- _WHAT YOU ARE ASKED TO DO_: An exact copy of every record below is what's needed here.

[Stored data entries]

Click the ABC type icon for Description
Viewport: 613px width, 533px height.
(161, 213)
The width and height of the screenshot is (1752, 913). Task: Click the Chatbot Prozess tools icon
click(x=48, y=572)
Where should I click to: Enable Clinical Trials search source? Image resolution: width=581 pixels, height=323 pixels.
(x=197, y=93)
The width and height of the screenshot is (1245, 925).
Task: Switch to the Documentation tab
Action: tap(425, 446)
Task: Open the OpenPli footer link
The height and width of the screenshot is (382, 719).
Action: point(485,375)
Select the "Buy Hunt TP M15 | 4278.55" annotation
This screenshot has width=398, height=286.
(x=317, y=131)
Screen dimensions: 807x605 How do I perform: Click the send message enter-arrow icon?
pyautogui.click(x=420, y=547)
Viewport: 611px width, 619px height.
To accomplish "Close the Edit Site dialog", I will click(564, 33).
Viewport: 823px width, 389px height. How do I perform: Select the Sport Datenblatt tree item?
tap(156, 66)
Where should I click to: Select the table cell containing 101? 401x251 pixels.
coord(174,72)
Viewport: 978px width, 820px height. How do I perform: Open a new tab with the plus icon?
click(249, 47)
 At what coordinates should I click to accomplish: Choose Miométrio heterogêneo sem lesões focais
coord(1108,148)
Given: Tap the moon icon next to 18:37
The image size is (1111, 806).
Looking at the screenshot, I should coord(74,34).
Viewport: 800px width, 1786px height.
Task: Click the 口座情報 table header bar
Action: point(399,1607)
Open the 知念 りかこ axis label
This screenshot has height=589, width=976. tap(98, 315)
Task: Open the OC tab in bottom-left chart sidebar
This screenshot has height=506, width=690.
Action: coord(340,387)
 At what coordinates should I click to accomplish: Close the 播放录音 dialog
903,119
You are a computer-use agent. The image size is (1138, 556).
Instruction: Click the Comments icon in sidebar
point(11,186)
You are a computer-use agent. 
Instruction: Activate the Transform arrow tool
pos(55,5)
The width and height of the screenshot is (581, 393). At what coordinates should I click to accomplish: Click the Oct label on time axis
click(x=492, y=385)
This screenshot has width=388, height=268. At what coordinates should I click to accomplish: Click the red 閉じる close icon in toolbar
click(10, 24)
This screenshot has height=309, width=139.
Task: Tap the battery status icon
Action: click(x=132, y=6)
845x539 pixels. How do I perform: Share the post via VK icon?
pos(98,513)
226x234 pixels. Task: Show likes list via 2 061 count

- _OUTPUT FOR THIS EXERCISE_:
Click the ABC type icon for Description
Viewport: 613px width, 533px height.
(161, 213)
The width and height of the screenshot is (1752, 913). Task: Click the Chatbot Prozess tools icon
click(x=48, y=572)
Where should I click to: Enable Clinical Trials search source? Image resolution: width=581 pixels, height=323 pixels.
(x=197, y=93)
The width and height of the screenshot is (1245, 925).
Task: Switch to the Documentation tab
Action: tap(425, 446)
Task: Open the OpenPli footer link
The height and width of the screenshot is (382, 719).
Action: point(485,375)
Select the "Buy Hunt TP M15 | 4278.55" annotation
This screenshot has width=398, height=286.
(x=317, y=131)
Screen dimensions: 807x605 How do I perform: Click the send message enter-arrow icon?
pyautogui.click(x=420, y=547)
Viewport: 611px width, 619px height.
To accomplish "Close the Edit Site dialog", I will click(564, 33).
Viewport: 823px width, 389px height. How do I perform: Select the Sport Datenblatt tree item?
tap(156, 66)
Where should I click to: Select the table cell containing 101? 401x251 pixels.
coord(174,72)
Viewport: 978px width, 820px height. How do I perform: Open a new tab with the plus icon?
click(249, 47)
 At what coordinates should I click to accomplish: Choose Miométrio heterogêneo sem lesões focais
coord(1108,148)
Given: Tap the moon icon next to 18:37
The image size is (1111, 806).
Looking at the screenshot, I should coord(74,34).
Viewport: 800px width, 1786px height.
Task: Click the 口座情報 table header bar
Action: point(399,1607)
Open the 知念 りかこ axis label
This screenshot has height=589, width=976. tap(98, 315)
Task: Open the OC tab in bottom-left chart sidebar
This screenshot has height=506, width=690.
Action: coord(340,387)
 At what coordinates should I click to accomplish: Close the 播放录音 dialog
903,119
You are a computer-use agent. The image size is (1138, 556).
Instruction: Click the Comments icon in sidebar
point(11,186)
You are a computer-use agent. 
Instruction: Activate the Transform arrow tool
pos(55,5)
The width and height of the screenshot is (581, 393). At what coordinates should I click to accomplish: Click the Oct label on time axis
click(x=492, y=385)
This screenshot has width=388, height=268. At what coordinates should I click to accomplish: Click the red 閉じる close icon in toolbar
click(10, 24)
This screenshot has height=309, width=139.
Task: Tap the battery status icon
Action: click(x=132, y=6)
845x539 pixels. How do I perform: Share the post via VK icon?
pos(98,513)
226x234 pixels. Task: Show likes list via 2 061 count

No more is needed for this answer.